Task:
Which lines run from the one with "Where should I" through the end of the data? Retype them exactly, without pictures.

Record set:
——

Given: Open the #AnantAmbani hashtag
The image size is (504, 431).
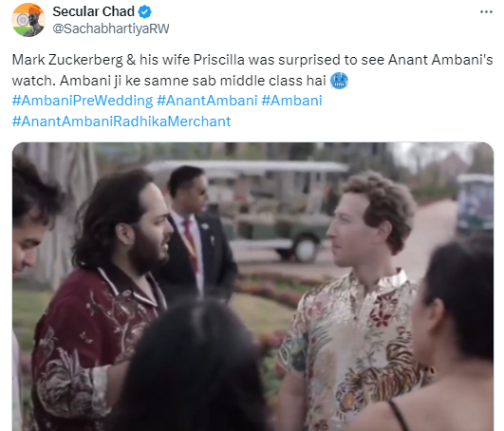Looking at the screenshot, I should (x=207, y=101).
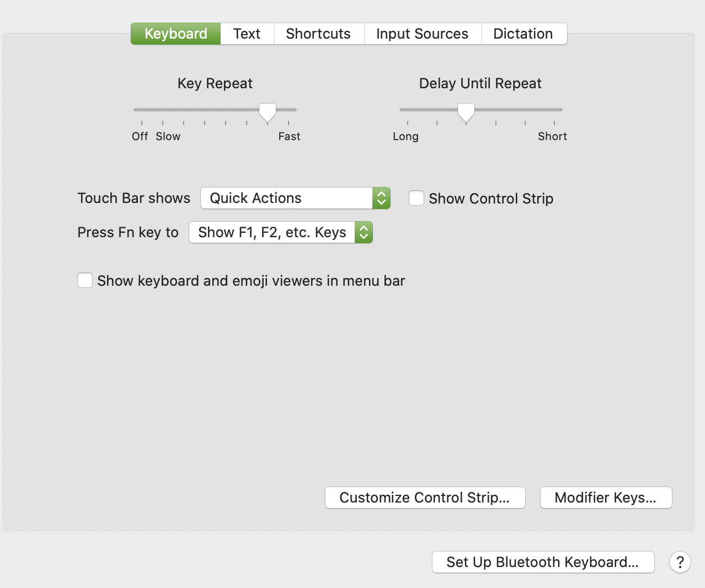Toggle the Show Control Strip checkbox off
Image resolution: width=705 pixels, height=588 pixels.
coord(416,198)
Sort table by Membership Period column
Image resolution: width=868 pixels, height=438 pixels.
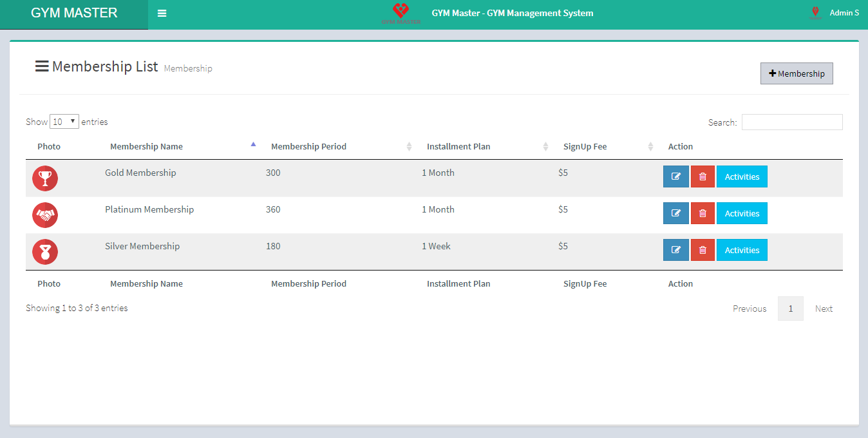[x=308, y=147]
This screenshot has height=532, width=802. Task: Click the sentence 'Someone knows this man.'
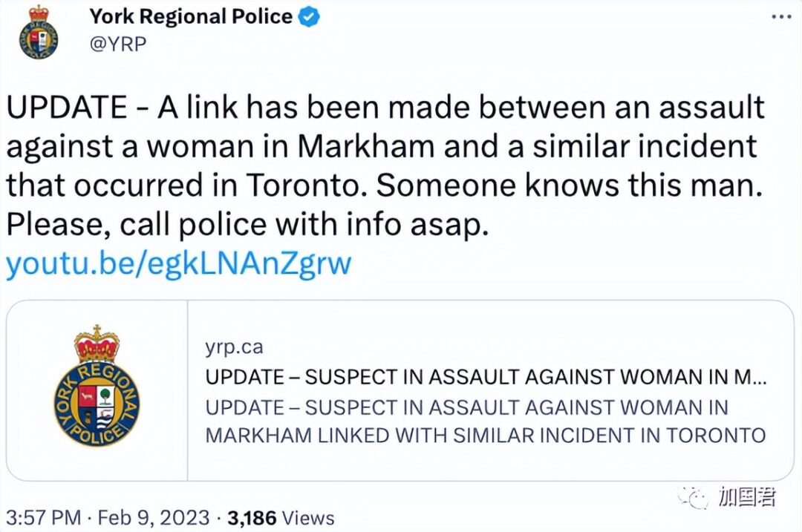point(570,185)
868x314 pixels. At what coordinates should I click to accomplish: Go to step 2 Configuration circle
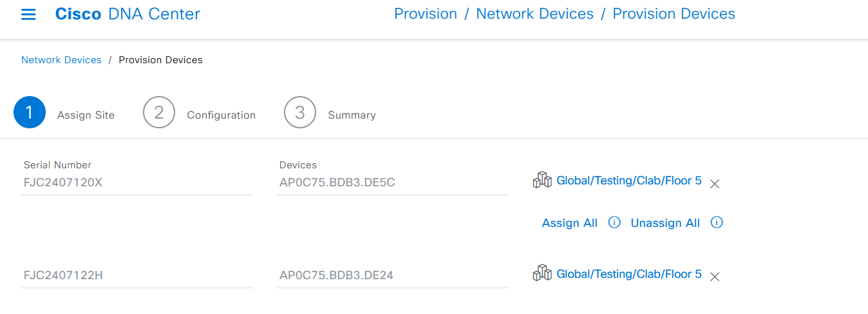pos(159,113)
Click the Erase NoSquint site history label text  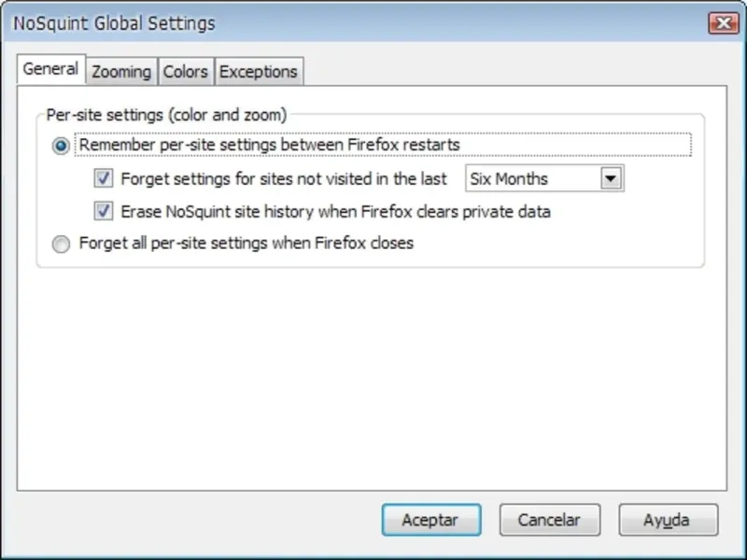336,212
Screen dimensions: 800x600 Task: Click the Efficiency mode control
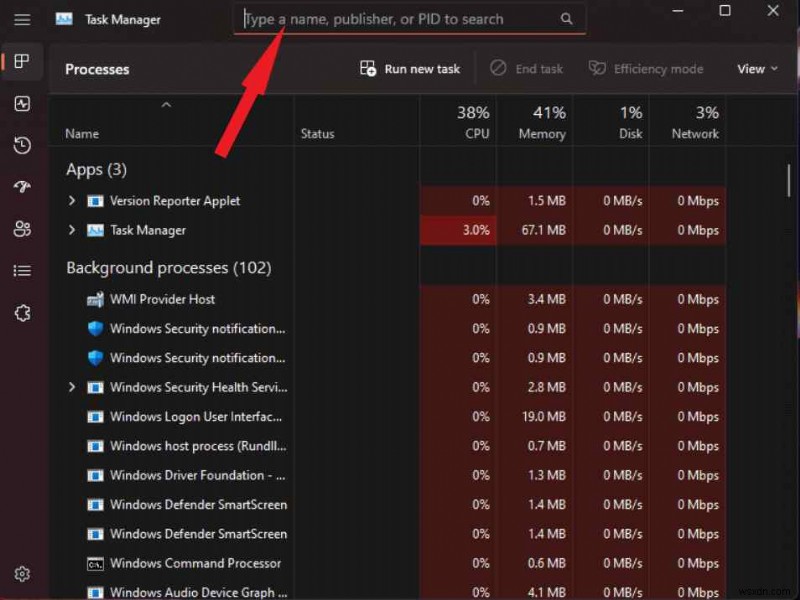[x=645, y=68]
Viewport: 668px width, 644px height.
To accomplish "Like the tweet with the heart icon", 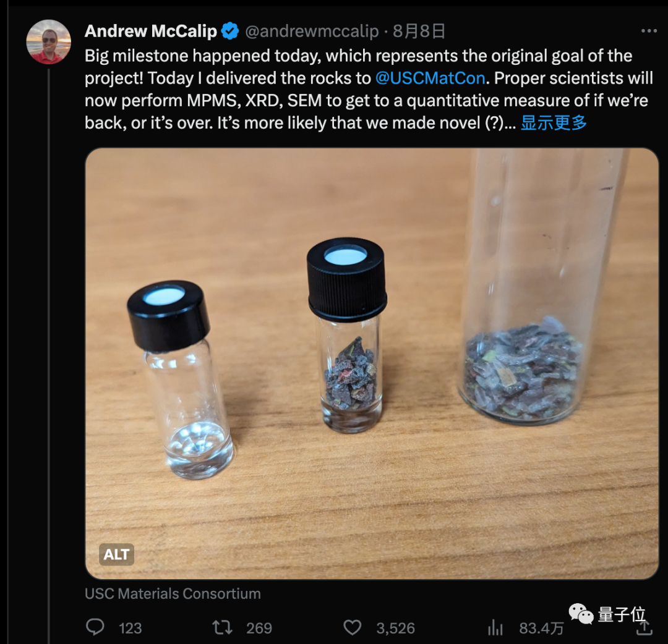I will click(353, 627).
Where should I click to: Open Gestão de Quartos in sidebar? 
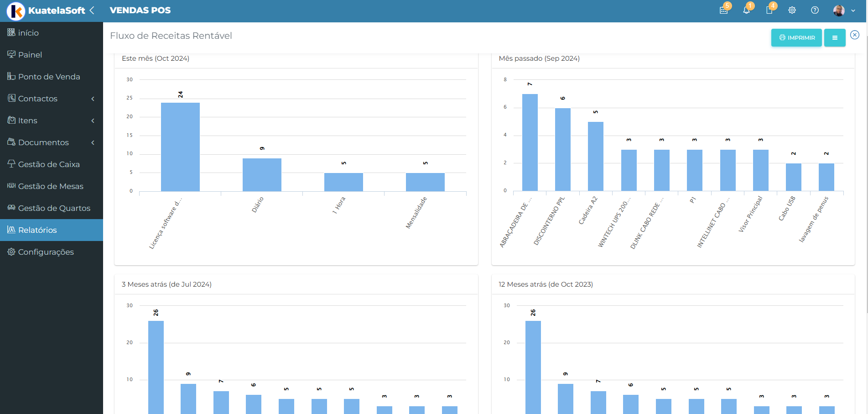point(54,208)
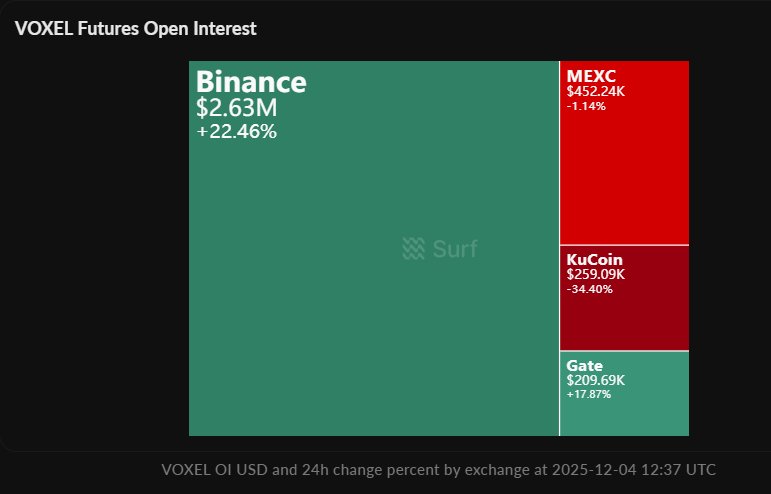Viewport: 771px width, 494px height.
Task: Select the Gate exchange label
Action: click(x=586, y=365)
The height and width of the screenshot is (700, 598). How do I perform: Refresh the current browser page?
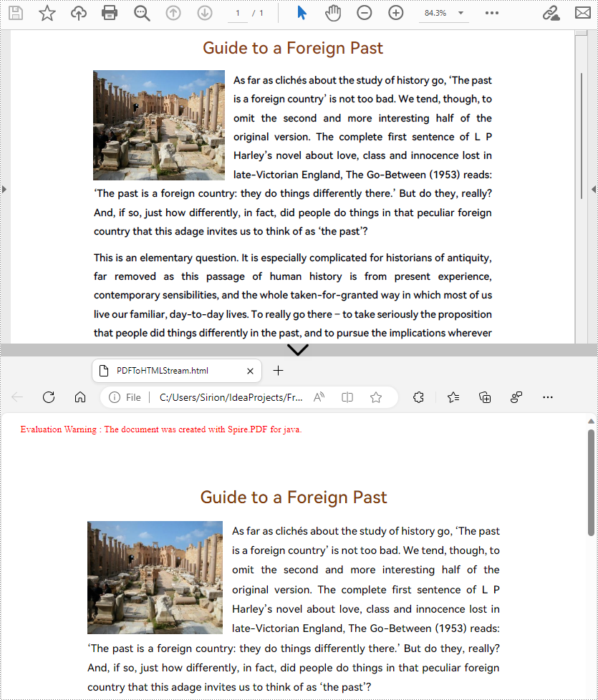[x=49, y=397]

——

Written solution:
Where should I click to: Open Gestão de Quartos in sidebar? 
point(54,208)
Viewport: 771px width, 494px height.
Task: Select the Gate exchange label
Action: click(x=586, y=365)
The height and width of the screenshot is (700, 598). How do I perform: Refresh the current browser page?
[x=49, y=397]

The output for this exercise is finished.